Routes Not Roots, the debut album by K-S.H.E (Kami-Sakunobe House Explosion), is as audacious and provocative as anything else lining Terre Thaemlitz's discography. The latest project merges Comatonse Recordings' 'Fagjazz' sound with the NY-styled Deep House style Thaemlitz presents at his bi-monthly 'DJ Sprinkles' Deeperama' set at Tokyo 's Club Module. Certainly the one-time New Yorker's move to Japan has enriched his work, adding new dimensions to an already-distinctive oeuvre. He often recasts established genres in unusual manner, a case in point the opening track “Down Home Kami-Sakunobe” which is more country hoedown-raga than straight house. The album's no nonstop groove, however, though some cuts, like “B2B” (‘Brother to Brother'), are essentially dance tracks. Adding variety, Thaemlitz includes a lovely cover of the traditional “Black is the Color of My True Love's Hair,” works in some dreamy vocal house in “Double Secret,” plus makes room in “Head (In My Private Lounge, My Pad)” for piano playing that recalls his Kraftwerk and Gary Numan homages Die Roboter Rubato and Replicas Rubato. At eighty minutes, Routes Not Roots verges on double-album status with two of its twelve tracks (the gospel-flavoured house of “Hobo Train,” “Crosstown”) in the thirteen-minute range.

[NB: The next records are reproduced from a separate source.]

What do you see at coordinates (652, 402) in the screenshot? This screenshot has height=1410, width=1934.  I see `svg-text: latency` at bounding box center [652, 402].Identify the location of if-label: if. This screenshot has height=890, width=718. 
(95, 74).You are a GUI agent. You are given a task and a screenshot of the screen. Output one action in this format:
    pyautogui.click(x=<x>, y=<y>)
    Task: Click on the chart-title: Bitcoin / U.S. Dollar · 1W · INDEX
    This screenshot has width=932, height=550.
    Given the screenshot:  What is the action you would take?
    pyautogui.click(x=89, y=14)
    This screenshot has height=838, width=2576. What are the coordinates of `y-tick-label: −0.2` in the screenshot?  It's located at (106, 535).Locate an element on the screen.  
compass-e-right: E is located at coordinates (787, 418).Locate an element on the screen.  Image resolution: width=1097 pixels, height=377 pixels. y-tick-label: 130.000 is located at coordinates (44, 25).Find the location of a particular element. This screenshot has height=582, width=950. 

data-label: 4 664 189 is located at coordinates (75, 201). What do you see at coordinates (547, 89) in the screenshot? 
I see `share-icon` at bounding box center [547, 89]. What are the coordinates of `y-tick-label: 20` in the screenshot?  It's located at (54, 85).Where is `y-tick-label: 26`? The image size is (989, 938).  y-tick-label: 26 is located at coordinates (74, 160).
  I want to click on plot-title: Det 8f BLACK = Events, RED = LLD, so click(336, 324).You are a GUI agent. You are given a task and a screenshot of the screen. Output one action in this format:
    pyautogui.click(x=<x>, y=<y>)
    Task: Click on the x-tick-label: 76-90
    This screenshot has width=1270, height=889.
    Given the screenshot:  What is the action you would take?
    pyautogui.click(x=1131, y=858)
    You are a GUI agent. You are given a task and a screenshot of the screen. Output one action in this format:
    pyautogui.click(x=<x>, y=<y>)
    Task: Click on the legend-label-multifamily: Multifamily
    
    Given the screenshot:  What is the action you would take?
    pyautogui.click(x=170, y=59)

As those familiar with his work would expect, themes of sexual identity, cultural de-contextualization, STD, and violence emerge throughout, though integrated coyly as opposed to didactically. In “Saki-chan (Pt.1),” for example, any possible discomfort the Japanese Transgendered male's recounting might provoke is eased by the harp backing (interestingly, the harp solo that Thaemlitz lifted from a stock ‘60s effects record is reminiscent of Minnie Ripperton's “Lovin' You,” a song referenced on Lovebomb). He admittedly challenges the listener's patience with “Stand Up”; including a comedian's routine (the subject matter—a true story, incidentally—a violent subway encounter between Thaemlitz, the one-time 'hillbilly gender bender' narrator, and a group of Puerto Rican queens) is an imaginative idea, but the piece is overlong at six minutes and grows wearying. Even so, Routes Not Roots is compelling to say the least, with the new album constituting another fascinating chapter in Thaemlitz's ongoing story.